There are many cases where we want computers to represent dimensioned quantities: values such as six feet, or thirty kilograms. Usually these are represented as bare numbers, mainly because that is the best we can do in the limited type systems that languages give us.

But using objects invites us to add new fundamental types whenever they add value, and having a specific type for dimensioned quantities adds quite a lot of value. This is particularly true when the dimensioned value is that of Money. Money is a special case of Quantity, but also one that perhaps the most widely used, as plenty of people are prepared to spend money to watch money.

How it Works

The basic idea of Quantity is a class that combines the amount with the unit. In saying that a quantity is a simple representation. However the real fun with Quantity comes with the behavior that you can apply to it.

The first kind of behavior is arithmetic. You should be able to add two quantities together just as easily as you can add two numbers. Furthermore more the quantities should be intelligent about addition and subtraction: at the least preventing you from adding 6 feet to 180 pounds.

More complicated issues with addition arise where you are trying to add similar units, such as adding 500 meters to 3 kilometers. The simplest approach is to deny that addition, forcing the client to make the conversion. A more sophisticated approach is to see if you can convert one argument to the other, if so you can perform the addition. How well you can do this depends on the sophistication of your convertor.

Multiplication has similar variations in sophistication. The simplest approach is to only permit multiplication and division by scalar numbers. A more sophisticated approach is to allow multiplication by other quantities, but then you have to work out the units of the result. So if you divide 150 miles by 2 hours you get 75 miles/hour.

Comparison operations are needed so you can find out if six feet is more than five feet. The issues here are much the same as those for addition - you have to choose how much conversion you do.

It's useful to provide a simple interface to allow conversion on a quantity directly, although the conversion work is usually best left to a separate convertor object. If you only have a few units, however, it's easier to embed them directly in quantity classes.

One of the most useful behaviors you can give to quantities is to provide printing and parsing methods that allow you easily produce strings and to produce a quantity from a string. This simple pattern can do much to simplify a lot of input and output behavior, either to files or in GUI interfaces.

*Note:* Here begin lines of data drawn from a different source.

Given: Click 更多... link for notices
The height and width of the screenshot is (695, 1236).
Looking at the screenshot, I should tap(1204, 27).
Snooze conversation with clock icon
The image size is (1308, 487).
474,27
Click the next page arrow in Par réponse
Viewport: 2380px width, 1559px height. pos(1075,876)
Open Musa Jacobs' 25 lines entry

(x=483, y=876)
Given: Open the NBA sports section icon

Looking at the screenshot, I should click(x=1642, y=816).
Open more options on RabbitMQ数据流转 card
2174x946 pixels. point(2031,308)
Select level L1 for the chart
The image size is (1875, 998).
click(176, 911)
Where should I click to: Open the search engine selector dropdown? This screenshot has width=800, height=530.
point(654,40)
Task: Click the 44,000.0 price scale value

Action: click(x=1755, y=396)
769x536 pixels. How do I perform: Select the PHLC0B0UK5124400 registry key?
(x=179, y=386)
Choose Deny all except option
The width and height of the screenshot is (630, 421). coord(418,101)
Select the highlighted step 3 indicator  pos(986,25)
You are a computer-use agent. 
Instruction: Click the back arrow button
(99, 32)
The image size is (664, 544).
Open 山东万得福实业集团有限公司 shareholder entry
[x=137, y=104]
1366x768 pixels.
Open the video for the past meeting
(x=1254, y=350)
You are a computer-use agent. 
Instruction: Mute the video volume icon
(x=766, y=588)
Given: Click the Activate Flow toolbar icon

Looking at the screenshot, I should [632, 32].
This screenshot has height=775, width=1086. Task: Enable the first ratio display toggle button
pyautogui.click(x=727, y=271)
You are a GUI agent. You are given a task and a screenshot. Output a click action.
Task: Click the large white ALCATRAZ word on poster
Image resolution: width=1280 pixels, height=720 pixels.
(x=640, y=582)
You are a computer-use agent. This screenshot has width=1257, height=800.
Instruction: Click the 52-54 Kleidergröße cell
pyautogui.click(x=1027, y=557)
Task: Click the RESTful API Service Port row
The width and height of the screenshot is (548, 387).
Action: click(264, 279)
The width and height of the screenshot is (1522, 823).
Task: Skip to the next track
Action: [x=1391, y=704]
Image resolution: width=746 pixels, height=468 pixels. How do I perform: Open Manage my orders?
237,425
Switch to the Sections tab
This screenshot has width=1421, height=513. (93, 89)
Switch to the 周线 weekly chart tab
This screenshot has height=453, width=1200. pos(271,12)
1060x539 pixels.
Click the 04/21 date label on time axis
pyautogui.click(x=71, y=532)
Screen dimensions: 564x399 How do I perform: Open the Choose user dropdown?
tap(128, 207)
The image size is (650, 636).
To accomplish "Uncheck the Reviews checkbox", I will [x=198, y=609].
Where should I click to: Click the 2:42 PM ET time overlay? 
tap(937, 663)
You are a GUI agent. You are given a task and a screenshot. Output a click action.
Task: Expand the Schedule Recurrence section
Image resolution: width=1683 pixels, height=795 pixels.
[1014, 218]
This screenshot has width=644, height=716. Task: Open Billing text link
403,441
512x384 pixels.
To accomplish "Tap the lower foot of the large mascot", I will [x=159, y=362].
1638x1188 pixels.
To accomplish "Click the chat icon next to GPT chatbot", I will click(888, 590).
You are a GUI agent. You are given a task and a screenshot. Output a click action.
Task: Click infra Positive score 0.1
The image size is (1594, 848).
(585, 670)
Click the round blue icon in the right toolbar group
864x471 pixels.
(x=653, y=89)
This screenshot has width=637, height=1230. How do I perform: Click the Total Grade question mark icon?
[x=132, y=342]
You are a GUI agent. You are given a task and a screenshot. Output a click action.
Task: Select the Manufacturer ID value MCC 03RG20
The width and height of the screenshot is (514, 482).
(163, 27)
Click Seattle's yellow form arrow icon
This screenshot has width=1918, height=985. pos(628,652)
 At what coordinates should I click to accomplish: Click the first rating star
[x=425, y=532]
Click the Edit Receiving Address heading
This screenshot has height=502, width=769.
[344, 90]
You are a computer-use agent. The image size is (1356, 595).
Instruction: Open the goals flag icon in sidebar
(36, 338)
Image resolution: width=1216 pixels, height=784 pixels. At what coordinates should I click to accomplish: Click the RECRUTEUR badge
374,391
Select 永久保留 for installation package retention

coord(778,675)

For simple printing you can have a default, such as first printing the amount and then the unit. That breaks down when in some cases you want to print the unit before the number and other cases afterwards. Usually this kind of variation will depend on the unit, so in these cases you can put the printing and parsing behavior on the unit and delegate to that.

Money

I use Quantity on almost every system I work with, but I rarely use it to represent physical units. Most of the time I use it to represent money. Much of the comments for physical units are the same, but money does have its own spin to bear in mind when you're working with it.

The biggest change surrounds the whole area of conversion. While physical units' forms of conversion don't change over time, exchange rates for money are always changing. Obviously this affects conversion operations, but the effect ripples into the addition, subtraction, and comparison operations as well.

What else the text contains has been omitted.